• [ФРАГМЕНТ ДЛЯ ЧТЕНИЯ]

⟨

— Дай папироску, Алешка.
Попов ответил:
— Ну тебя к черту с этими фокусами, у меня все печенки в пятки переселились. На, кури, черт бы тебя побрал.
Гаврилов закурил, откинулся, отдыхая, на спинку, раздумчиво сказал:
— Когда я очень переутомлюсь, когда у меня ум за разум заходит, я беру машину и мчу. Это мчание приводит меня и мои мысли в порядок. Я помню все до одного эти мчания. И помню все до мелочей, что было в этих мчаниях, все разговоры, все фразы, до интонации голоса, до того, как светится окурок. У меня плохая память, я все забываю — я не помню даже того, что было в самые ответственные дни боев, — мне об этом рассказывали потом. Но эти мчания я помню абсолютно. Я сейчас машину вел безумно, с девяноста девятью шансами разбиться, но каждое мое движение точно — и разбиться нельзя... Мне хорошо, потому что это мчание, это стремление есть то, ради чего надо жить, стоит жить, ради чего мы живем...
Это признание командарма как будто бы все объясняет. Причина владеющей всем его существом тяги к бешеным скоростям ясна и ни в каких дополнительных объяснениях вроде не нуждается. Но в той невнятице, которую несет командарм на операционном столе, уже одурманенный наркозом, в том бессвязном предсмертном своем монологе, он снова возвращается к этим своим «мчаниям»:
► Алеша, брат, скорости все открыты, земли уже не видно. Я все помню. Тогда я знаю, что такое революция. Какая это сила. И мне не страшна смерть.
То же, наверно, и теми же самыми словами мог бы сказать «друг и брат» командарма — «негорбящийся человек». А какой еще другой смысл может быть в этом нарочитом, подчеркнутом сближении двух «мчаний»? В «мчании» командарма — «...избы овцами бросались в стороны, и деревня оставалась позади в собачьем визге». И точно так же в бешеной гонке «негорбящегося человека» — «...разбегались овцами в собачьем визге деревенские избы». И сам того не подозревая, завершает «негорбящийся человек» эту свою бешеную гонку там же, где несколько дней тому назад командарм завершил свою:
► У опушки того самого леса, где несколько дней тому назад были Гаврилов и Попов, человек скомандовал: «Стоп!» — и машина сломала скорости, оставив в ненужности пространство, время и ветер, — остановив землю и погнав за облаками луну. Человек не знал, что около этого леса — несколько ночей назад был Гаврилов. Человек слез с машины и — молча и медленно — пошел в лес. Лес замер в снегу, и над ним спешила луна. Человеку не с кем было разговаривать.
Вот оно как!
У командарма был друг, которому он мог открыть душу, с которым мог разделить томившую его тоску. А он должен нести свою ношу один. Ему не с кем разделить гнетущее его сознание своей страшной правоты. (Конечно, правоты, а не вины! Ведь то, что он сделал, требовала от него революция!)
Ноша, которую взвалил на себя он, выходит, тяжелее той, которую выпало нести командарму. Но он не согнется даже и под такой ношей — недаром же он «негорбящийся».
Такой вот получается смысл.

⟩

[Сохраненные данные]
⟨

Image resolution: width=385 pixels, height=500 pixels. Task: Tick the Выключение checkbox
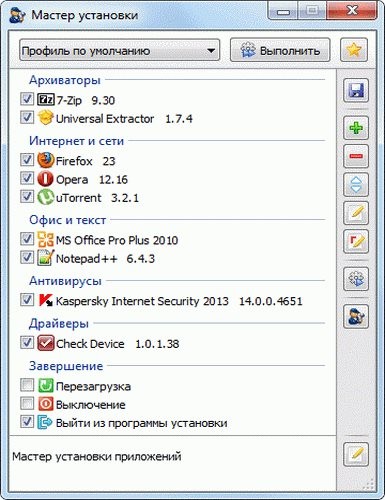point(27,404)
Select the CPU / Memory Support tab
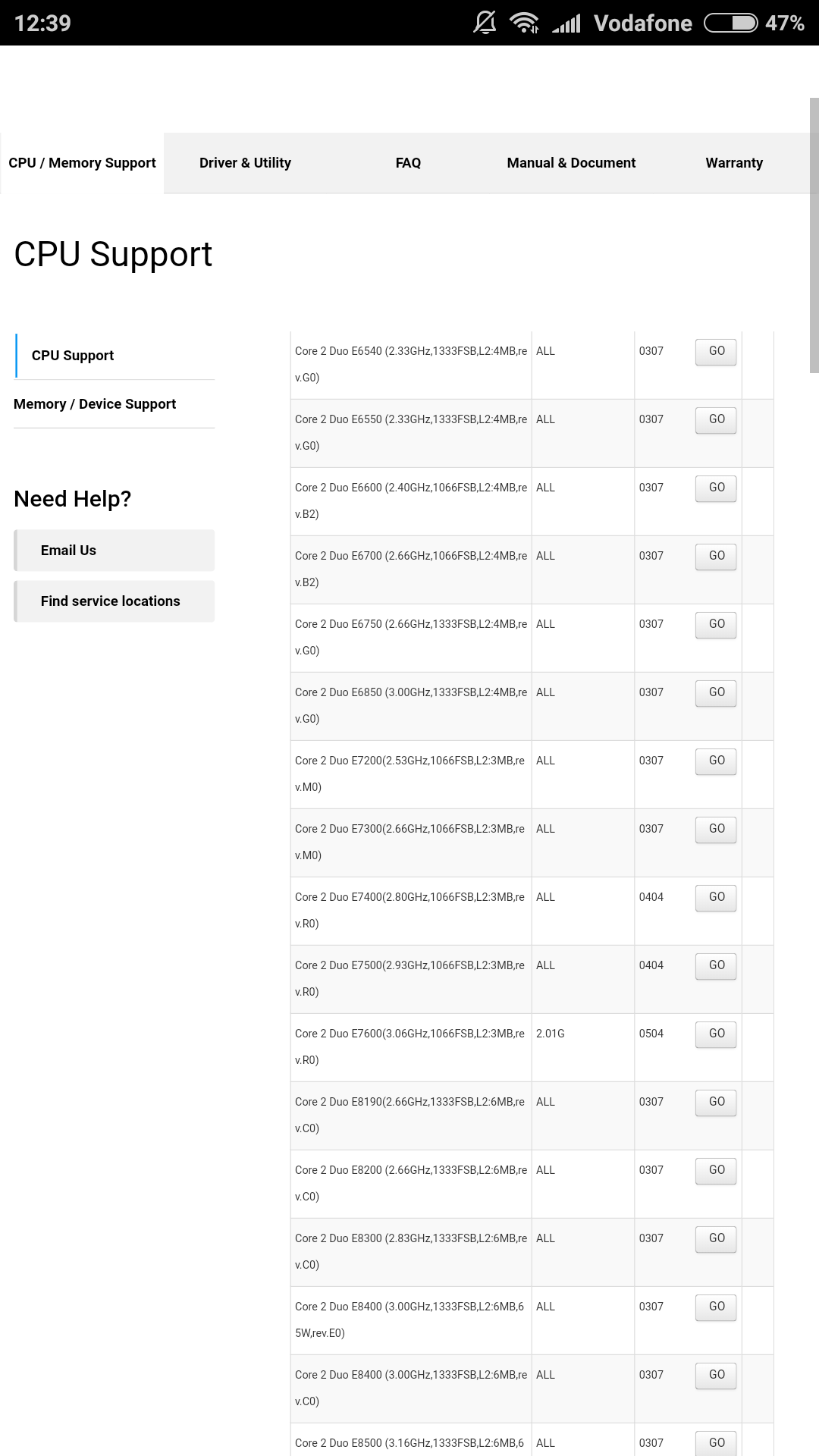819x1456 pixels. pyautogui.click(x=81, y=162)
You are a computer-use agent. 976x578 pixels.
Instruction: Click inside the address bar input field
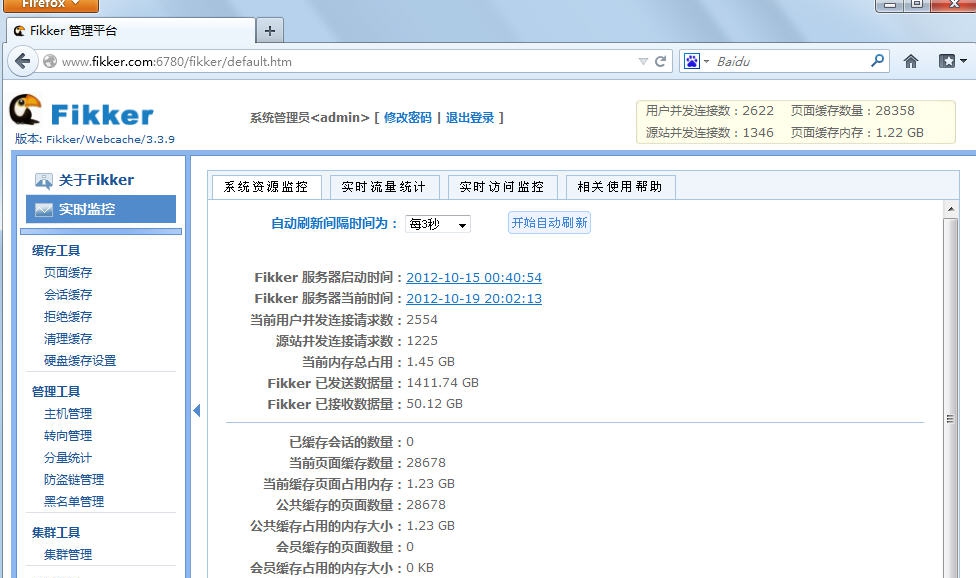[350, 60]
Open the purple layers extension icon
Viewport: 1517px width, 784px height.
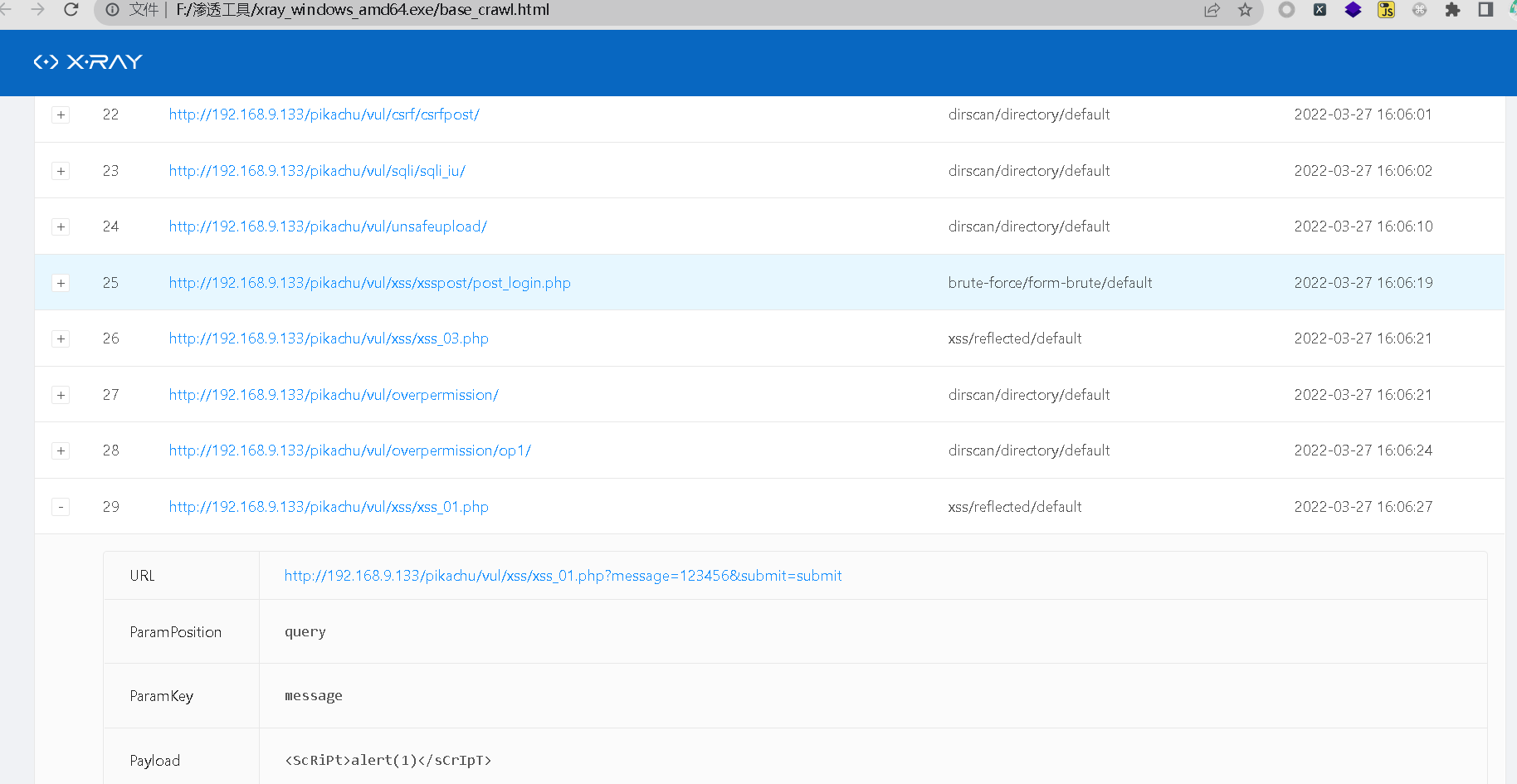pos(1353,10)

⟩

• [ИЗУЧИТЕ МАТЕРИАЛ]
[A] Перечислите все подробности «мчаний», которые, по словам Гаврилова во фрагменте о командарме, он помнит до мелочей.
[B] Напишите продолжение фрагмента о командарме Гаврилове, начиная сразу после его последнего предложения.

• [ОТВЕТЫ К ЗАДАНИЯМ]
[A] Все разговоры, все фразы, интонации голоса и то, как светится окурок.

[B]
Нет, Пильняк не жульничал и не обманывал, говоря, что у него и в мыслях не было сочинять «пасквильную карикатуру на товарища Сталина», что в образе «негорбящегося человека», в котором все узнали Сталина, он хотел «изобразить волю партии, положительную, героическую, непреклонную волю».
«Мне казалось, что я пишу героику», — уверял он. И в это можно было бы поверить, если бы не сцена в больничной палате у тела только что умершего командарма.
Вся эта сцена («Прощай, товарищ! Прощай, брат!»), равно как и предшествующая этой сцене реплика, брошенная им по телефону «одному из тройки первых» («Коля Гаврилов умер, нет боевого товарища»), выглядит чистейшей воды лицемерием. Ведь у нас нет никаких сомнений в том, что это он, именно он отправил своего «товарища и брата» Колю Гаврилова на верную гибель, приказав ему лечь на операцию и дав соответствующие указания своему доверенному врачу.
Но в том-то и состоит загадочный феномен Сталина, что на самом деле это было не лицемерие. Это был сложный психологический комплекс, составляющий едва ли не главную особенность темной, криминальной души этого человека.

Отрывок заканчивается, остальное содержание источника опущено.